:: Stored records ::

-.-.-

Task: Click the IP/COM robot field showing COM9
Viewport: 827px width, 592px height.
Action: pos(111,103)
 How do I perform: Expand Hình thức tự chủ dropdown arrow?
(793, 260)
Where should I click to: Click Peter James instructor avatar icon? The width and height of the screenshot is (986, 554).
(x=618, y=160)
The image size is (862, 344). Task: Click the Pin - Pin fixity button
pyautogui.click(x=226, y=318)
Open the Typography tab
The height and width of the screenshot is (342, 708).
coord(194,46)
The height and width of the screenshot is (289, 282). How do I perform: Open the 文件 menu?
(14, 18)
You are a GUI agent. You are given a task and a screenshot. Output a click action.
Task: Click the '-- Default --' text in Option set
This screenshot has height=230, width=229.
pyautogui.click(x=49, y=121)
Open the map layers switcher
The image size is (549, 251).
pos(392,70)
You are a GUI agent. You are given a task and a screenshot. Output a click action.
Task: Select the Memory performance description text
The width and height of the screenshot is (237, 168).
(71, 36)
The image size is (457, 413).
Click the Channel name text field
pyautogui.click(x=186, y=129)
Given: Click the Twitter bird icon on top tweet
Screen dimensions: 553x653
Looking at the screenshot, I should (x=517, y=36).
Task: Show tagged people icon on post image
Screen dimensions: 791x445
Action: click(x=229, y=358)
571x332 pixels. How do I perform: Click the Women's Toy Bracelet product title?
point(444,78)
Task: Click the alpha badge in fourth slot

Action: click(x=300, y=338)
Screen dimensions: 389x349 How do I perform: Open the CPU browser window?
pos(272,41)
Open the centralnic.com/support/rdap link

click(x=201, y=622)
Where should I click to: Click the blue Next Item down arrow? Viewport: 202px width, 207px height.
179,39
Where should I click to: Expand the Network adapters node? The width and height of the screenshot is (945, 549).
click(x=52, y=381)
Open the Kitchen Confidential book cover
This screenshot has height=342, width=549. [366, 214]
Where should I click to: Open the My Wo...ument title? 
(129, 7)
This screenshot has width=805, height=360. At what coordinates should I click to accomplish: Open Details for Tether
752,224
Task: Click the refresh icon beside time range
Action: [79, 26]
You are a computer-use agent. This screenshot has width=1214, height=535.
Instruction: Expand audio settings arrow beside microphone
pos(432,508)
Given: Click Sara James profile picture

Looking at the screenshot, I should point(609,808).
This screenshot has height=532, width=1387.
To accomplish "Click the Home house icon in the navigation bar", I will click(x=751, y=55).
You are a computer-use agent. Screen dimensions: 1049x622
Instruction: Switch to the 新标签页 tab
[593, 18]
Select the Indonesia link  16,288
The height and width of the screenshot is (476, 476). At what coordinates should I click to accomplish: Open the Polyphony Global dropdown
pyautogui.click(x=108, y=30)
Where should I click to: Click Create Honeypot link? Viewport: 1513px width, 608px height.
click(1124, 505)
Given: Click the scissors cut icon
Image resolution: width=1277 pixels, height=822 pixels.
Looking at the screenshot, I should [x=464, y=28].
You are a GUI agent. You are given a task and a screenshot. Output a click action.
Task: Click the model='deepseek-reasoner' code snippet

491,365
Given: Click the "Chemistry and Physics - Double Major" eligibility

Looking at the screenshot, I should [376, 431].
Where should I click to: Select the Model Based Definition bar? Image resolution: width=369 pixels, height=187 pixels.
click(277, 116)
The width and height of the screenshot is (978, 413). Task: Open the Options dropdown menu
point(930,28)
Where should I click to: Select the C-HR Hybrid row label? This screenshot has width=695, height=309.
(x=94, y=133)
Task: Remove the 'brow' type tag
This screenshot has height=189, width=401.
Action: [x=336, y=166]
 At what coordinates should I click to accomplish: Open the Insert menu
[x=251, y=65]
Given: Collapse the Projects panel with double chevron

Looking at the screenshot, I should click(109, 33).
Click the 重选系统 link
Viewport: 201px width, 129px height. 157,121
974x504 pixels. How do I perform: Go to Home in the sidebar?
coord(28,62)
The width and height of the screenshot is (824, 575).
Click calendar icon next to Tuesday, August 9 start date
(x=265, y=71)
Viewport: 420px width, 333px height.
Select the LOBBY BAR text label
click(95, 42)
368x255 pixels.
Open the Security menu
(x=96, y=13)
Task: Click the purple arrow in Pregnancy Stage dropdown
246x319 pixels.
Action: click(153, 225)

-.-.-

:: EXERCISE AIM ::
The records shown above should be given again word for word.

:: SOLUTION BELOW ::
Task: Click the IP/COM robot field showing COM9
Viewport: 827px width, 592px height.
Action: pos(111,103)
 How do I perform: Expand Hình thức tự chủ dropdown arrow?
(793, 260)
Where should I click to: Click Peter James instructor avatar icon? The width and height of the screenshot is (986, 554).
(x=618, y=160)
The image size is (862, 344). Task: Click the Pin - Pin fixity button
pyautogui.click(x=226, y=318)
Open the Typography tab
The height and width of the screenshot is (342, 708).
coord(194,46)
The height and width of the screenshot is (289, 282). How do I perform: Open the 文件 menu?
(14, 18)
You are a GUI agent. You are given a task and a screenshot. Output a click action.
Task: Click the '-- Default --' text in Option set
This screenshot has height=230, width=229.
pyautogui.click(x=49, y=121)
Open the map layers switcher
The image size is (549, 251).
pos(392,70)
You are a GUI agent. You are given a task and a screenshot. Output a click action.
Task: Select the Memory performance description text
The width and height of the screenshot is (237, 168).
(71, 36)
The image size is (457, 413).
Click the Channel name text field
pyautogui.click(x=186, y=129)
Given: Click the Twitter bird icon on top tweet
Screen dimensions: 553x653
Looking at the screenshot, I should (x=517, y=36).
Task: Show tagged people icon on post image
Screen dimensions: 791x445
Action: click(x=229, y=358)
571x332 pixels. How do I perform: Click the Women's Toy Bracelet product title?
point(444,78)
Task: Click the alpha badge in fourth slot

Action: click(x=300, y=338)
Screen dimensions: 389x349 How do I perform: Open the CPU browser window?
pos(272,41)
Open the centralnic.com/support/rdap link

click(x=201, y=622)
Where should I click to: Click the blue Next Item down arrow? Viewport: 202px width, 207px height.
179,39
Where should I click to: Expand the Network adapters node? The width and height of the screenshot is (945, 549).
click(x=52, y=381)
Open the Kitchen Confidential book cover
This screenshot has height=342, width=549. [366, 214]
Where should I click to: Open the My Wo...ument title? 
(129, 7)
This screenshot has width=805, height=360. At what coordinates should I click to accomplish: Open Details for Tether
752,224
Task: Click the refresh icon beside time range
Action: [79, 26]
You are a computer-use agent. This screenshot has width=1214, height=535.
Instruction: Expand audio settings arrow beside microphone
pos(432,508)
Given: Click Sara James profile picture

Looking at the screenshot, I should point(609,808).
This screenshot has height=532, width=1387.
To accomplish "Click the Home house icon in the navigation bar", I will click(x=751, y=55).
You are a computer-use agent. Screen dimensions: 1049x622
Instruction: Switch to the 新标签页 tab
[593, 18]
Select the Indonesia link  16,288
The height and width of the screenshot is (476, 476). At what coordinates should I click to accomplish: Open the Polyphony Global dropdown
pyautogui.click(x=108, y=30)
Where should I click to: Click Create Honeypot link? Viewport: 1513px width, 608px height.
click(1124, 505)
Given: Click the scissors cut icon
Image resolution: width=1277 pixels, height=822 pixels.
Looking at the screenshot, I should [x=464, y=28].
You are a GUI agent. You are given a task and a screenshot. Output a click action.
Task: Click the model='deepseek-reasoner' code snippet

491,365
Given: Click the "Chemistry and Physics - Double Major" eligibility

Looking at the screenshot, I should [376, 431].
Where should I click to: Select the Model Based Definition bar? Image resolution: width=369 pixels, height=187 pixels.
click(277, 116)
The width and height of the screenshot is (978, 413). Task: Open the Options dropdown menu
point(930,28)
Where should I click to: Select the C-HR Hybrid row label? This screenshot has width=695, height=309.
(x=94, y=133)
Task: Remove the 'brow' type tag
This screenshot has height=189, width=401.
Action: [x=336, y=166]
 At what coordinates should I click to accomplish: Open the Insert menu
[x=251, y=65]
Given: Collapse the Projects panel with double chevron

Looking at the screenshot, I should click(109, 33).
Click the 重选系统 link
Viewport: 201px width, 129px height. 157,121
974x504 pixels. How do I perform: Go to Home in the sidebar?
coord(28,62)
The width and height of the screenshot is (824, 575).
Click calendar icon next to Tuesday, August 9 start date
(x=265, y=71)
Viewport: 420px width, 333px height.
Select the LOBBY BAR text label
click(95, 42)
368x255 pixels.
Open the Security menu
(x=96, y=13)
Task: Click the purple arrow in Pregnancy Stage dropdown
246x319 pixels.
Action: click(153, 225)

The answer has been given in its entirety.